When you take a photo of yourself, that’s a selfie. When you take a photo of the coast, that’s a coastie!
Parks Canada is launching the Coastie Initiative, a new citizen science program in five Parks Canada administered locations. Pictures taken by visitors in these places will help monitor coastal change over time.
Cell phone cradles will be installed in specific areas at the coastal sites this year. To participate in the Coastie Initiative, visitors will be invited to scan the QR code at the Coastie site, submit their photos to coastiecanada.ca, or share their photos on social media using the #Coastie hashtag. Instructions on how to share photos will be on site at each Coastie research location. The initiative’s first stands were created by students at St. Clair College.

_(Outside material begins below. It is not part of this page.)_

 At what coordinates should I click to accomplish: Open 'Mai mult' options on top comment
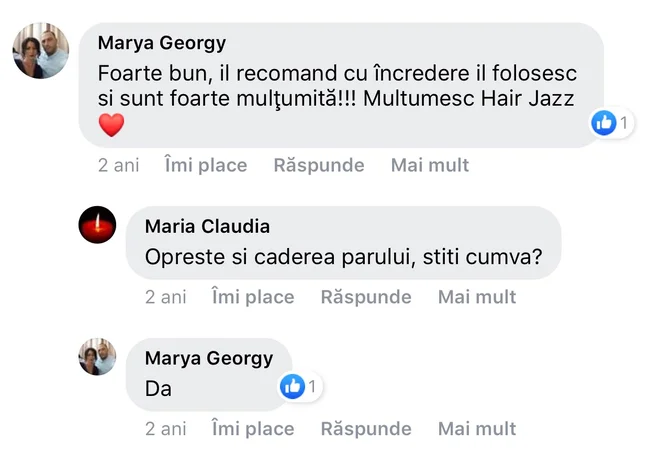pos(430,165)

The photos will be analyzed and the data will be made available to the University of Windsor, who will use it to track such coastal changes as shoreline retreat, dune erosion and recovery, storm surge and ice cover, vegetation structure, beach use, and rip current locations.
“Citizen science is an ideal way for us to collect the very important information we need to monitor shoreline change across Canada,” said Chris Houser, dean of the UWindsor Faculty of Science, professor in the Department of Earth and Environmental Science, and project lead on the Coastie initiative.
“It’s also a great opportunity for people to learn first-hand about beaches, shorelines, rip currents, and the importance of protecting the environment. If individuals are engaged in the science directly, they become great ambassadors for the type of research we’re doing and hopefully share what they’ve learned with others.”
The program will launch in Prince Edward Island National Park, Fundy National Park, Kouchibouguac National Park, Point Pelee National Park, and Sable Island National Park Reserve. Between one and three Coastie stands will be installed at each site. Visitors will be able to participate even more in 2022 when additional national parks join the Coastie Initiative.
The Coastie Initiative was a winning project on the crowdsourced Innovation Competition for Parks Canada employees, a contest to promote solutions to natural resource conservation challenges. Employees from across the agency had the opportunity to propose projects directly linked to one of Parks Canada’s conservation priorities.